Let's break this problem down step by step:

Given:

• Two blocks with masses:
  • Block 1: 3 kg
  • Block 2: 2 kg
• A force of 20 N is applied horizontally to the 3 kg block (Block 1).
• We are asked to find the force that the 2 kg block (Block 2) exerts on the 3 kg block (Block 1).

Step 1: Finding the acceleration of the system

First, let's calculate the total mass of the system: $m_{\text{total}} = m_1 + m_2 = 3 \, \text{kg} + 2 \, \text{kg} = 5 \, \text{kg}$ Using Newton's second law ($F = ma$), the acceleration of the system is: $a = \frac{F_{\text{total}}}{m_{\text{total}}} = \frac{20 \, \text{N}}{5 \, \text{kg}} = 4 \, \text{m/s}^2$ So, the system accelerates at $4 \, \text{m/s}^2$.

Step 2: Finding the force between the blocks

Now, we need to find the force that the 2 kg block exerts on the 3 kg block. This is an internal force, and we can use the equation $F = ma$ for the 3 kg block.

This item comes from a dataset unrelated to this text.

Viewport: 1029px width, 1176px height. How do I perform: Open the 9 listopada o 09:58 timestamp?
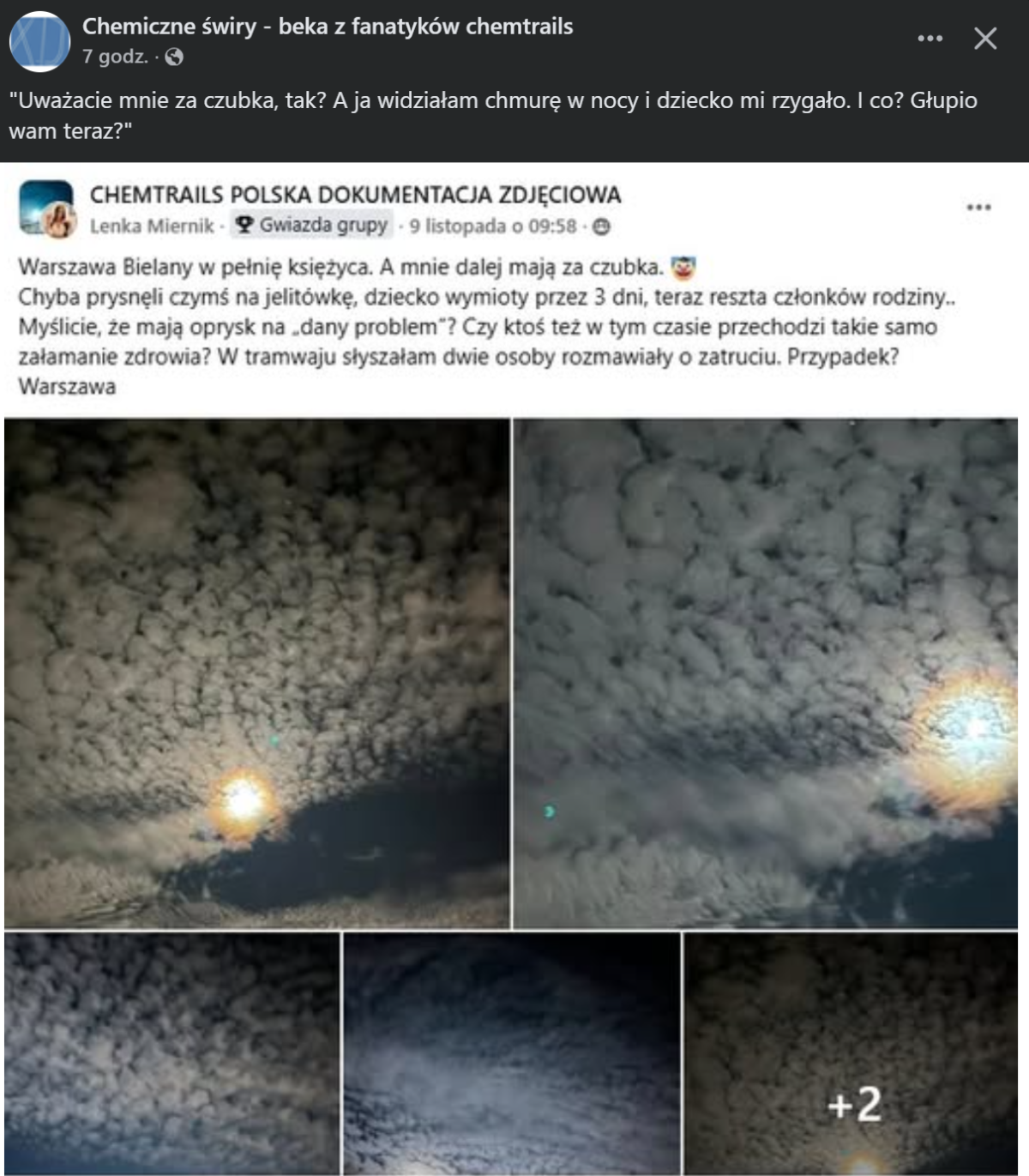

The force exerted by the 2 kg block on the 3 kg block is the force required to accelerate the 3 kg block at the same acceleration of $4 \, \text{m/s}^2$: $F_{\text{2 on 3}} = m_1 \cdot a = 3 \, \text{kg} \cdot 4 \, \text{m/s}^2 = 12 \, \text{N}$ So, the force that the 2 kg block exerts on the 3 kg block is 12 N.

Final Answer:

The 2 kg block exerts a 12 N force on the 3 kg block.

Would you like more details on this solution or have any further questions?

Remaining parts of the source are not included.